Consider the following code:
(defn foo [x]
"Result!")
(reduce + (map (comp count foo) (range 5)))
=> 35
A smart compiler would recognise that it is dealing with a constant expression, and compile down to a constant. But currently in Clojure it compiles to quite an expensive operation that allocates temporary structures, makes some interface calls, boxes various numbers etc.
(time (dotimes [i 1000000] (reduce + (map (comp count foo) (range 5)))))
"Elapsed time: 1049.207845 msecs"
i.e. we are taking about 1050ns for an operation that should be a constant load in less than 1ns. Not very good, and the JVM JIT can't help us much because it doesn't know enough about the structure of the code to perform the necessary higher-level code transformations.
A key root cause of the problem is that functions such as "foo" is opaque to the compiler. foo has important properties (being a pure function, always evaluating to a constant of type java.lang.String) that the compiler would need to see if it were going to optimise the given expression correctly.

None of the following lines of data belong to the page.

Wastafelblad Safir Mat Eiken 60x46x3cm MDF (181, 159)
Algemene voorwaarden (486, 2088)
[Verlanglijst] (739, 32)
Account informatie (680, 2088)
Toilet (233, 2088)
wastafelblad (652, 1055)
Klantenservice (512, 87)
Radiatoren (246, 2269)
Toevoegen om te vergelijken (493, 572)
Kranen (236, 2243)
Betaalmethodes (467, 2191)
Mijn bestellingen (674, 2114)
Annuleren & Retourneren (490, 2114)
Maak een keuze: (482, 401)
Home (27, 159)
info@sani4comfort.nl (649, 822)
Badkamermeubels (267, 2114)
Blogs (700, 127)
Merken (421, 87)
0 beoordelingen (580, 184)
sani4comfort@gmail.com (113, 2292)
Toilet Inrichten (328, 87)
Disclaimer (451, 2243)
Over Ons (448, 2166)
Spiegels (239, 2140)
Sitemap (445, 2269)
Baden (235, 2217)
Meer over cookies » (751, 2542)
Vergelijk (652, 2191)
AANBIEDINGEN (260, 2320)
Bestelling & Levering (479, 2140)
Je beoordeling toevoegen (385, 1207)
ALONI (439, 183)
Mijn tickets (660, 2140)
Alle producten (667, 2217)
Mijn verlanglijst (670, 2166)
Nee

Likewise the compiler would need to know facts about the other functions involved (e.g. "comp of a pure function like count and a constant function like foo is itself a constant function", "(range n) produces a sequence of length n" etc.)
It seems to me that we could get this kind of optimisation if we added an AST representation as (hidden?) metadata to functions. The compiler could then use this for all sorts of valuable things:
- inlining for small functions
- spotting opportunities to use primitive versions of functions (avoiding boxing)
- avoiding reflection (often eliminating the need for explicit type hints)
- constant expression folding as above
- using core.logic to reason about possible higher level optimisations
- optionally producing type-check errors at compile time
The only downside I can see is some extra memory usage for keeping the ASTs around after initial compilation. But I don't think it would be a big issue, and you could even provide a "clear-compiled-ast" function if you wanted to null out the ASTs and get your memory back at some later stage (e.g. after your app has fully loaded)
It seems that we would want something like this in order to achieve the twin goals of having a high-level, dynamic functional language while still providing the ability to achieve high performance in production code.
Thoughts? A reasonable idea for Clojure 2.0 / Clojure in Clojure?